Il motivo va dichiarato inammissibile riproponendo in sostanza le censure solevate con i motivi precedenti, meritando aggiungere che non risulta investita da censure la statuizione che, proprio in considerazione del succedersi nella titolarità del rapporto della impresa D.G. e della impresa odierna ricorrente, ha stimato, in adesione alle indicazioni del consulente tecnico, nella quota del 13% la percentuale di responsabilità della Metalmontaggi.

Il terzo motivo del ricorso incidentale, che denunzia nullità della sentenza per omesso esame di fatti decisivi per il giudizio ai sensi dell’art. 360 c.p.c., n. 5, investe il capo della decisione che ha liquidato il danno per i difetti delle opere, lamentando che la Corte territoriale abbia escluso il difetto costituito dalla asimmetria dei telai, che pure era stato riconosciuto dal consulente tecnico ed emergeva dai rilievi fotografici.

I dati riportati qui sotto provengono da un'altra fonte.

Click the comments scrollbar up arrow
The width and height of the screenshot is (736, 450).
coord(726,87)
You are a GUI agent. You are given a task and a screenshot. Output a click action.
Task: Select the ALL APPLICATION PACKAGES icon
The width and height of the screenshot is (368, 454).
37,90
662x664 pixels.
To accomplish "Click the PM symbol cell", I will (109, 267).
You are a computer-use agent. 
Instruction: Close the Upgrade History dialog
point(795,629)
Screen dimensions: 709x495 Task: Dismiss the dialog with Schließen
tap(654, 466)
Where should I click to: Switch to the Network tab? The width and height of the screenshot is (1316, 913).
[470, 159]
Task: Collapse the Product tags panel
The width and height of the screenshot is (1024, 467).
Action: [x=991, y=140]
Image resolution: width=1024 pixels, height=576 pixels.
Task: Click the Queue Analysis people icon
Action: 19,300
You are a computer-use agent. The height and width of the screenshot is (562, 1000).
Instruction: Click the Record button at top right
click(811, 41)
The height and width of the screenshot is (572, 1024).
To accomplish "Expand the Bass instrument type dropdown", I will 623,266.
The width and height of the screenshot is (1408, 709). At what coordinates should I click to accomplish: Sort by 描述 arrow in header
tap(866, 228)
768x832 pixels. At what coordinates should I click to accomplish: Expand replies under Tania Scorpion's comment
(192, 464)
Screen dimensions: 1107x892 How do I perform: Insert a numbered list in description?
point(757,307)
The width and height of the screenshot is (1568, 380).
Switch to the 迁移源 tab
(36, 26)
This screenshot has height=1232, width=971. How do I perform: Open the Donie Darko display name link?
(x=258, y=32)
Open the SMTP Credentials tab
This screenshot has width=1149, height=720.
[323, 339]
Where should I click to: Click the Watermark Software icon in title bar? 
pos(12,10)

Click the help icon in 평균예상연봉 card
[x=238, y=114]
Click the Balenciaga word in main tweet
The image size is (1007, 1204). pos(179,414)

Il motivo è inammissibile in quanto non investe la motivazione della statuizione impugnata, laddove ha escluso i danni per le dimensioni errate delle aperture, cui sembra riconducibile il lamentato difetto di “asimmetria delle specchiature”, perché riferibile non alla Metalmontaggi, ma alla impresa D.G., avendo la società convenuta operato sui fori murari già esistenti. Sotto altro profilo, merita aggiungere che, avendo il consulente tecnico accertato i difetti nel loro complesso, che in parte erano imputabili alla impresa originaria, sarebbe stato onere della ricorrente, ai fini della decisività della censura, indicare anche le risultanze istruttorie da cui emergeva che il difetto lamentato era ascrivibile all’attività che la Metalmontaggi era stata incaricata di svolgere con il contratto del 1985.

In conclusione entrambi i ricorsi sono respinti.

Le spese del giudizio, rilevata la reciproca soccombenza, si dichiarano interamente compensate.

Si dà atto che sussistono i presupposti per il versamento, da parte della ricorrente principale e di quella incidentale, dell’ulteriore importo a titolo di contributo unificato pari a quello dovuto per il ricorso.

PQM

rigetta il ricorso principale e quello incidentale.

Compensa tra le parti e spese del giudizio.

Dà atto che sussistono i presupposti per il versamento, da parte della ricorrente principale e di quella incidentale, dell’ulteriore importo a titolo di contributo unificato pari a quello previsto per il ricorso, se dovuto.

Così deciso in Roma, nella Camera di consiglio, il 7 dicembre 2021.